Monday, March 24, 2008

Quick Takes: Credit Churn, Bear Stearns

The failure of auction rate securities is still causing angst for the closed end bond funds. The leveraged funds that issue auction rate preferred shares are in serious trouble.

BlackRock and others in this business are searching for strategic alternatives. Over $300 billion in securities are at risk, and BlackRock has 66 impacted bond funds with a value of $9.8 billion.

Despite proposals for re-financing and put features for these instruments, the probability of a resolution appears bleak. By the end of the auction rate failure crunch, there is an expectation that one or more of these fund families will flounder. Most likely the backing company will be sold for pennies on the dollar.

The news is not any better in the subprime sector, the delinquencies on the mortgages issued between 2005 and 2007 continue to rise according to Standard & Poors.

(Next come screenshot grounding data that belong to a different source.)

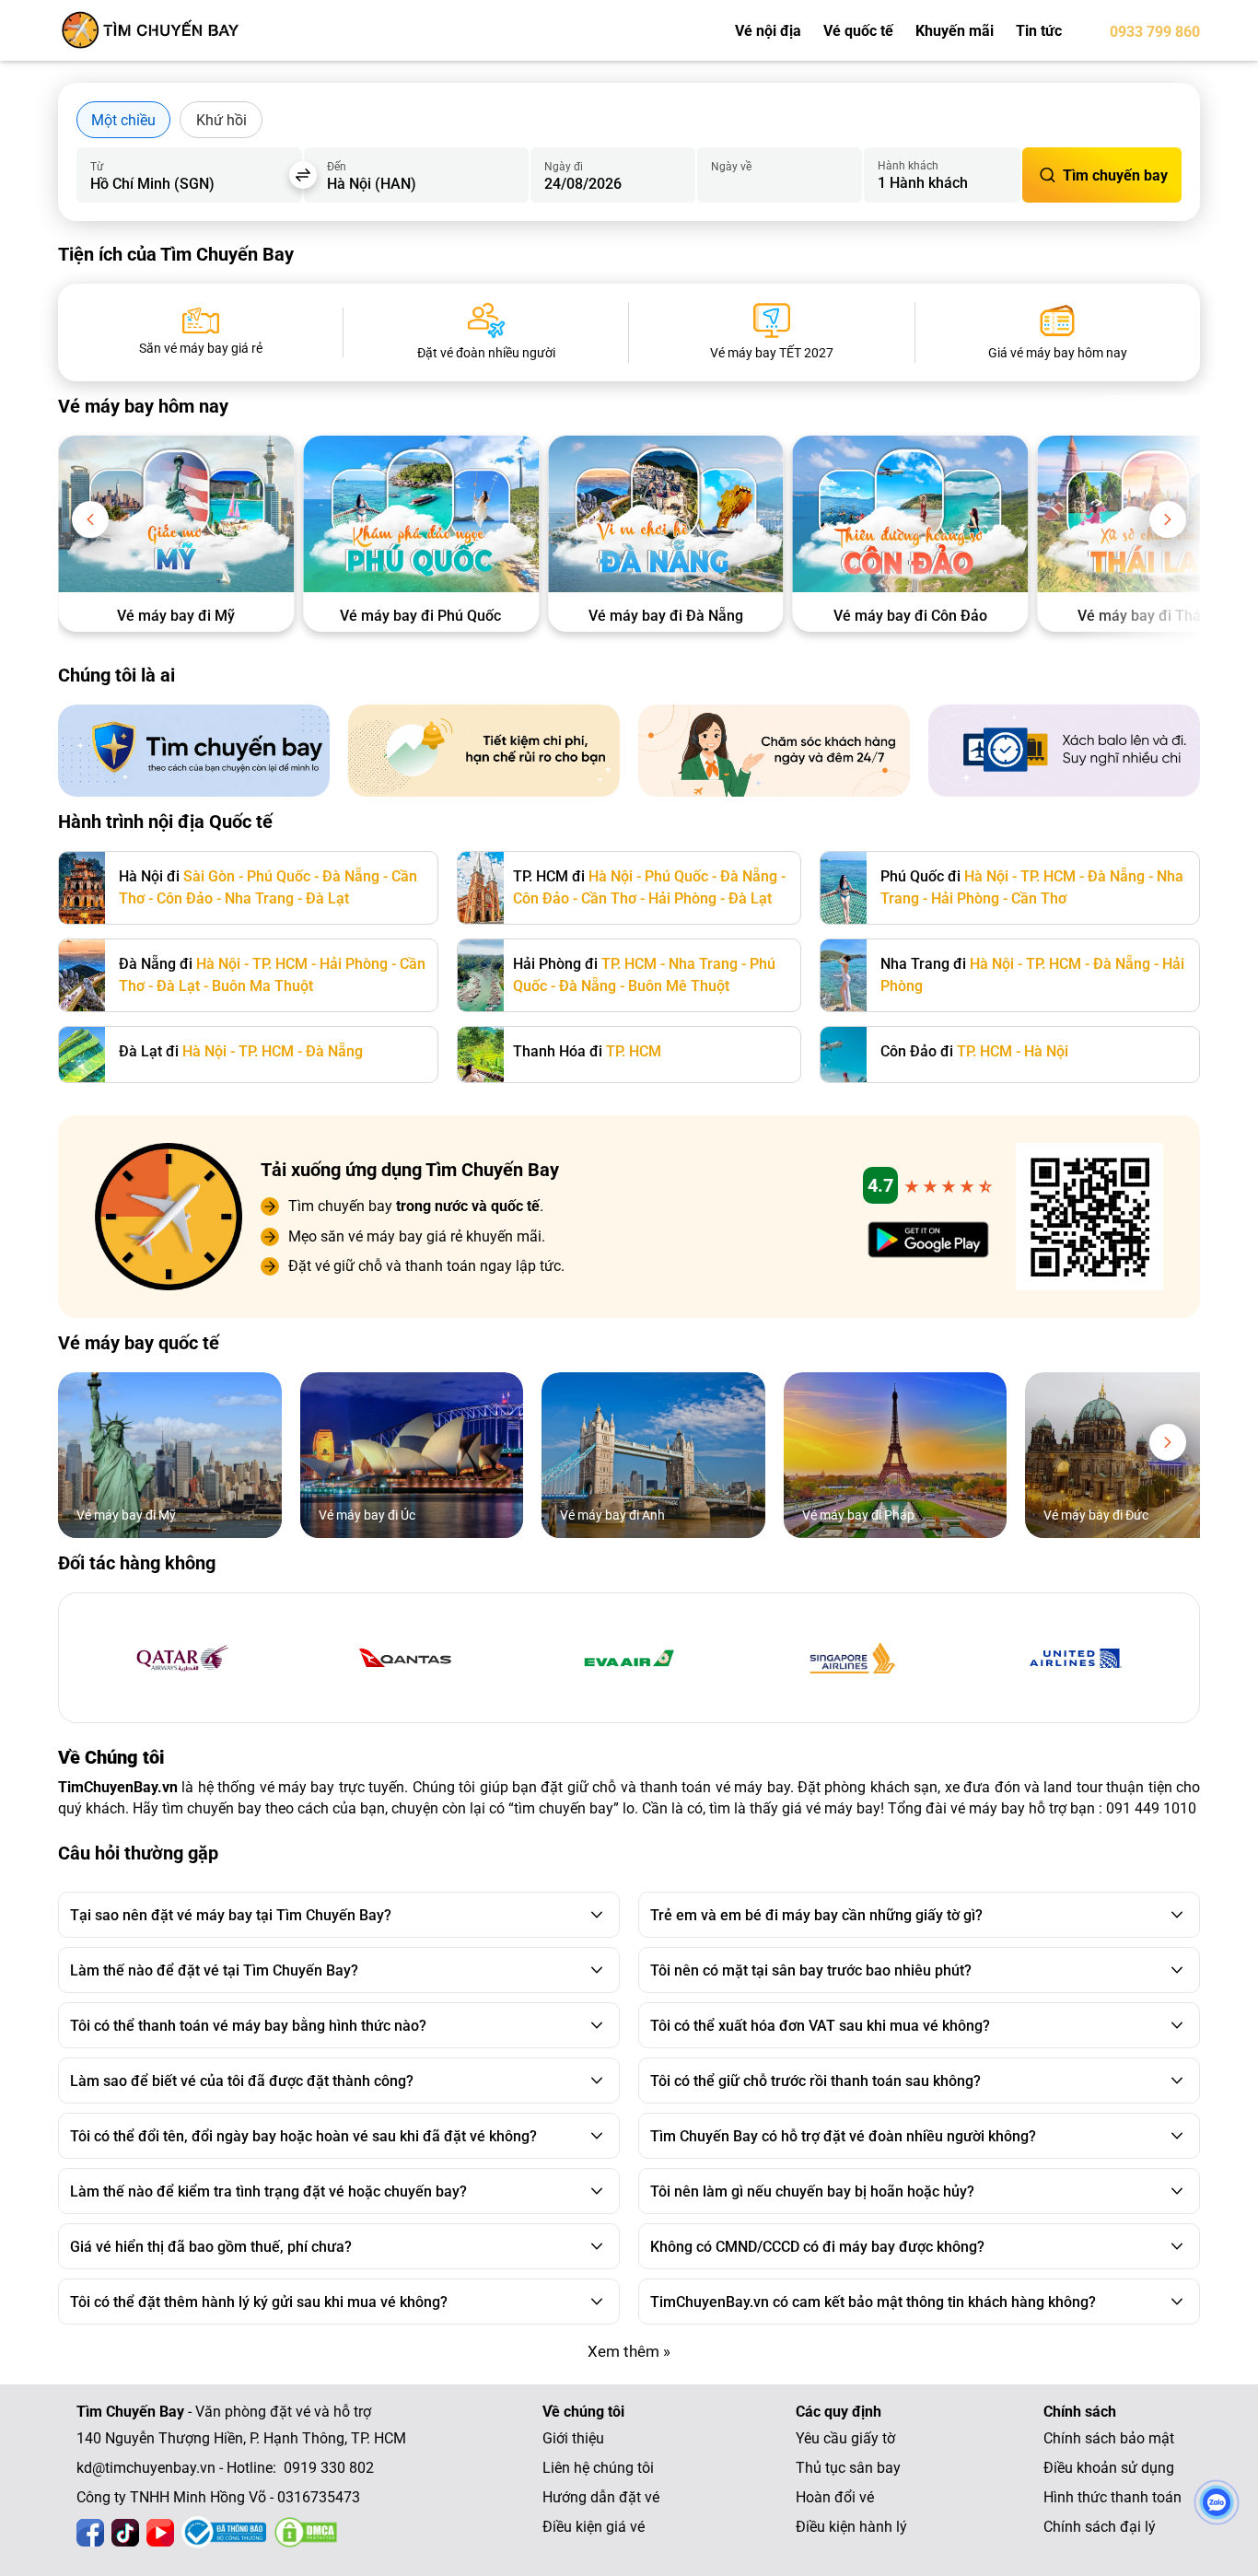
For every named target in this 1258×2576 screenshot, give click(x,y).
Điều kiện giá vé (593, 2526)
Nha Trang (259, 898)
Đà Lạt (327, 898)
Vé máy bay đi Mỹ (176, 615)
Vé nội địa (768, 31)
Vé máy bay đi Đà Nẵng (665, 615)
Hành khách (908, 165)
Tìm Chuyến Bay (130, 2411)
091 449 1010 (1151, 1808)
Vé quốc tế (858, 31)
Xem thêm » (629, 2351)
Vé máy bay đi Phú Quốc (420, 615)
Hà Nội (610, 876)
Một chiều (123, 120)
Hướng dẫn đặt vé (600, 2497)
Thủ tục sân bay (848, 2468)
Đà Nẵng (350, 876)
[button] (90, 519)
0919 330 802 (329, 2468)
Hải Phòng (682, 898)
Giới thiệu (573, 2438)
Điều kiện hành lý (851, 2526)
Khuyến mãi (954, 31)
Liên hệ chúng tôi (598, 2468)
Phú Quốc (278, 876)
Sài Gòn (209, 876)
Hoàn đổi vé (835, 2497)
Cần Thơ (608, 898)
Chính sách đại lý (1099, 2526)
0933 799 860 (1155, 32)
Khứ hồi (221, 120)
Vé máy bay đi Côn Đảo (910, 615)
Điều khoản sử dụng (1108, 2468)
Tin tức (1039, 31)
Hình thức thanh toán (1112, 2497)
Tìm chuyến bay (1115, 175)
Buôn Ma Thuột (262, 986)
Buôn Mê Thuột (678, 986)
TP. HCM (1048, 876)
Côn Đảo (185, 898)
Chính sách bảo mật (1108, 2438)
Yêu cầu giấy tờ (845, 2438)
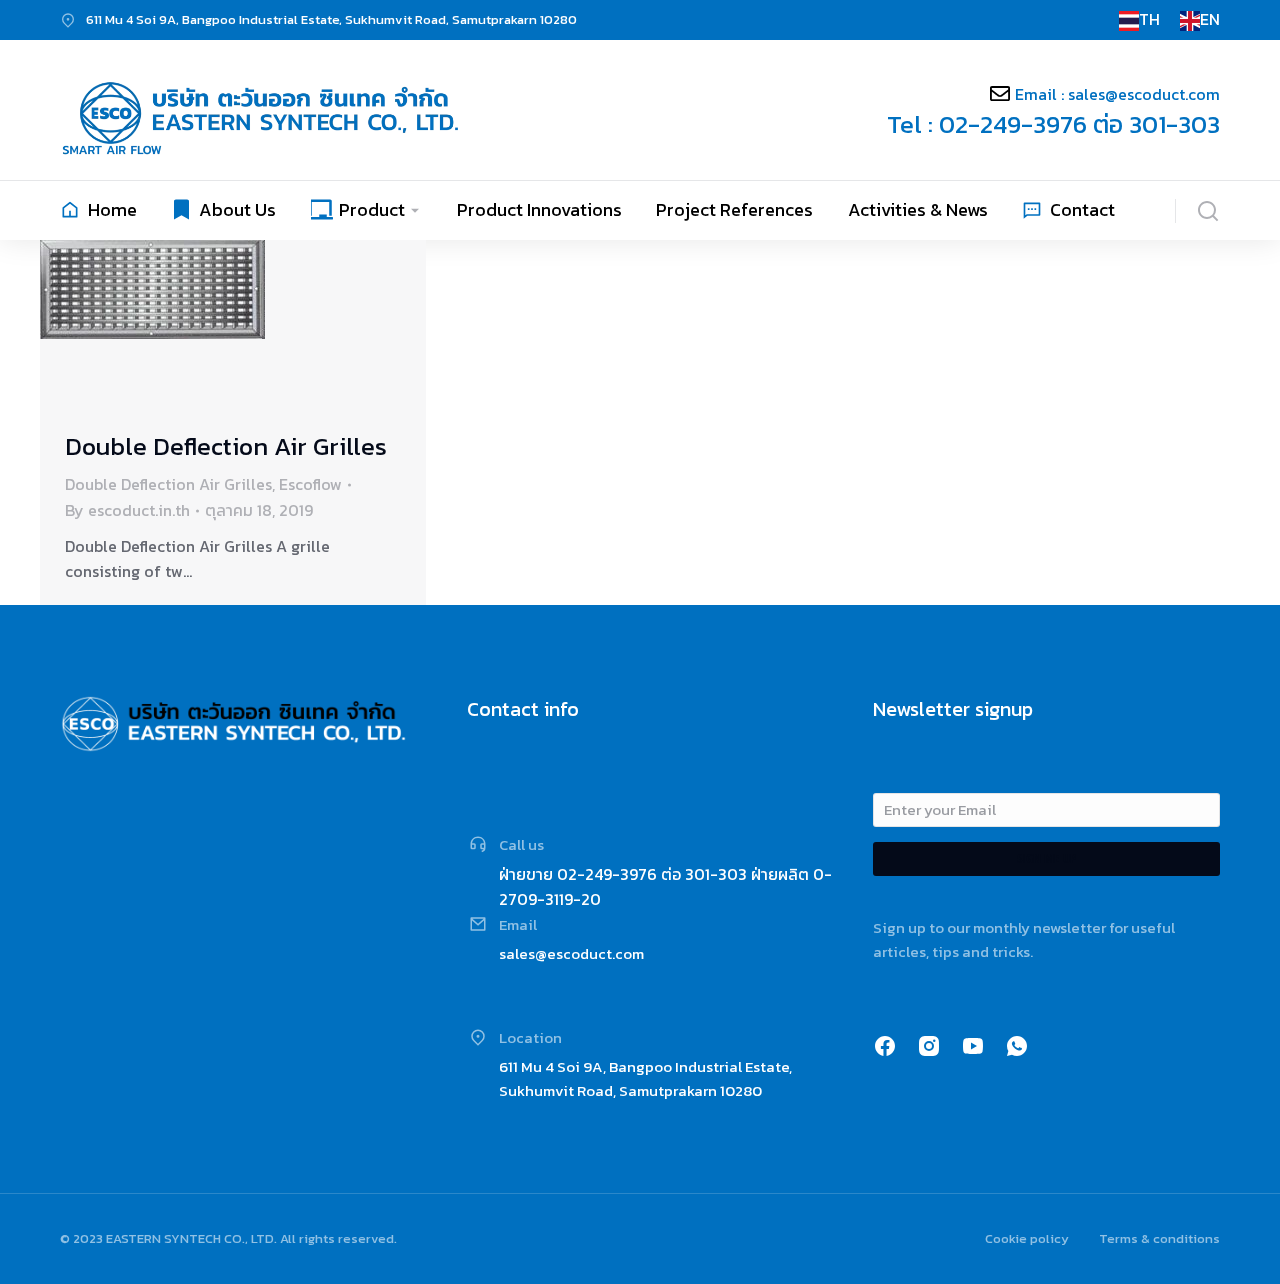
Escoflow (310, 484)
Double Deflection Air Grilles (226, 446)
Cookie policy (1027, 1238)
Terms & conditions (1159, 1238)
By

The delinquency rate is rapidly approaching 40% for many of the notes issued in these years; the rate of delinquency is jumping 4 to 10% per month. Wall Street expected a delinquency rate of 15% worse case when it packaged the notes in CDOs; so much for financial modeling.

In other news, you don’t have to feel bad for all those executives at Bear Stearns; many of the top insiders sold large chunks of stock in December in advance of the implosion. It appears that these folks will not have to move out of their multi-million dollar mansions.

In related news that will cheer up Bear Stearns employees, JP Morgan raised its bid to purchase the bank to $10 from $2. The question being if Bear’s chairman James Cayne who is probably off-site at either a bridge tournament or the golf course has heard this news yet.